The benefits of a midwife
By traditional definition, a midwife is a patient-centered healthcare professional who is trained to assist women throughout pregnancy, labor and delivery, and immediately after the baby is born. They typically work in a healthcare or clinical setting.
“The big thing that differentiates us from an OB/GYN is the ability to offer additional support for the patient,” Bristol said. “We work to facilitate her birth plan and meet her needs as far as labor and delivery go, as long as the mom and baby are safe and healthy.”
“With our additional training and advanced capabilities as certified nurse midwives, coupled with our previous experience as labor and delivery nurses, we understand the importance of being at the bedside and spend most of our time in the room with them,” Bayless added.
Although trained to provide a high level of personal attention and support, CNMs may actually take a less hands-on approach to the birthing process than some other healthcare providers. Many of the women they care for choose to give birth without an epidural or other medication, for example. Some studies indicate that employing the services of a midwife during labor and delivery may reduce the patient’s chances of requiring a C-section.
“This is because midwives try to support physiological birth (powered solely by the woman’s own body) with the least amount of interventions,” Bristol explained. “We can manage the entire birth process from start to finish unless there’s some kind of complication, in which case we will call a staff OB/GYN or a maternal-fetal medicine specialist in to consult.”
Having earned Master of Science in Nursing degrees, Bayless and Bristol continued their education to become CNMs through the American Midwifery Nursing Board. In turn, as CNMs, they work to educate and empower their patients to make healthy decisions regarding their own healthcare. Unlike a doula who is strictly on hand to provide guidance and support to clients during their labor and delivery, CNMs are formally trained to oversee not only the birth process, but to provide services across the entire spectrum of women’s healthcare.
Misconceptions about midwives
“The biggest misconception about what we do is that midwives just deliver babies and that’s it,” Bristol pointed out. “Yes, we do offer prenatal care through postpartum care, but people often don’t realize that we are also able to care for women from adolescence and pre-menstruation all the way through menopause and beyond, including annual checkups, screenings, pap smears and breast exams.”
“You don’t have to be pregnant to see a nurse-midwife,” Bayless echoed. “You don’t even have to have a uterus!”

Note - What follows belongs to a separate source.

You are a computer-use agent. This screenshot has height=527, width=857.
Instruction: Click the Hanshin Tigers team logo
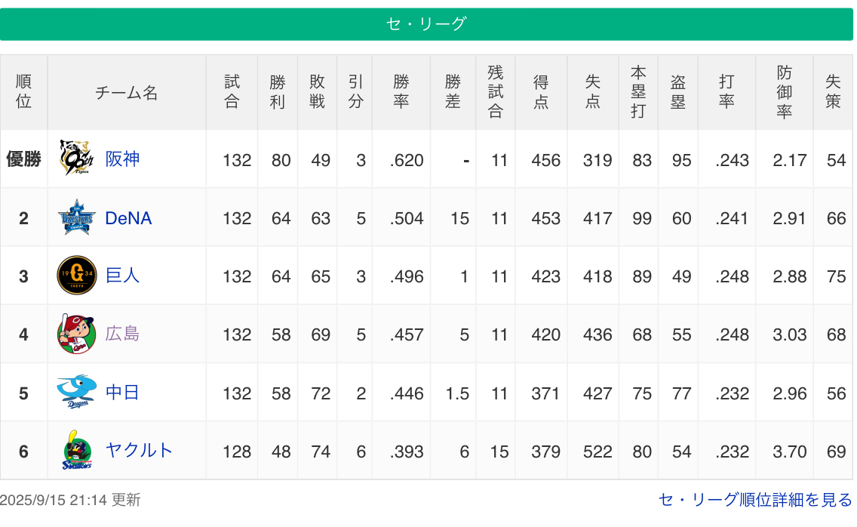pyautogui.click(x=76, y=158)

Another aspect of their professional duties as CNMs: Bayless and Bristol provide outreach and telehealth services for patients who live at a distance or in rural southwestern Montana communities such as Boulder, Deer Lodge, and Sheridan. They also see patients at Southwest Montana Community Health Center in Butte and Anaconda.
Repeating a great birth experience
The level of personal care Daniel received during her first pregnancy and delivery is why she says she chose to stay with Bayless for her second.
“I really like the bond and connection I’ve been able to build with my midwife,” she said. “I love that I can call her at any time, and she’s always available to me.”
The National Center for Health Statistics suggests that CNM-managed births are on the rise. As they are seeing patients advocate for more autonomy over decisions regarding their own bodies in general, Bayless and Bristol feel that midwifery will only continue to become more popular in the years to come.
“(Women) are wanting less intervention, not just from their OB/GYNs, but across the board in healthcare,” Bayless said. “We find that women are choosing to take more control over the kind of birth experience they want to have. And we’re happy to work with them to provide it.”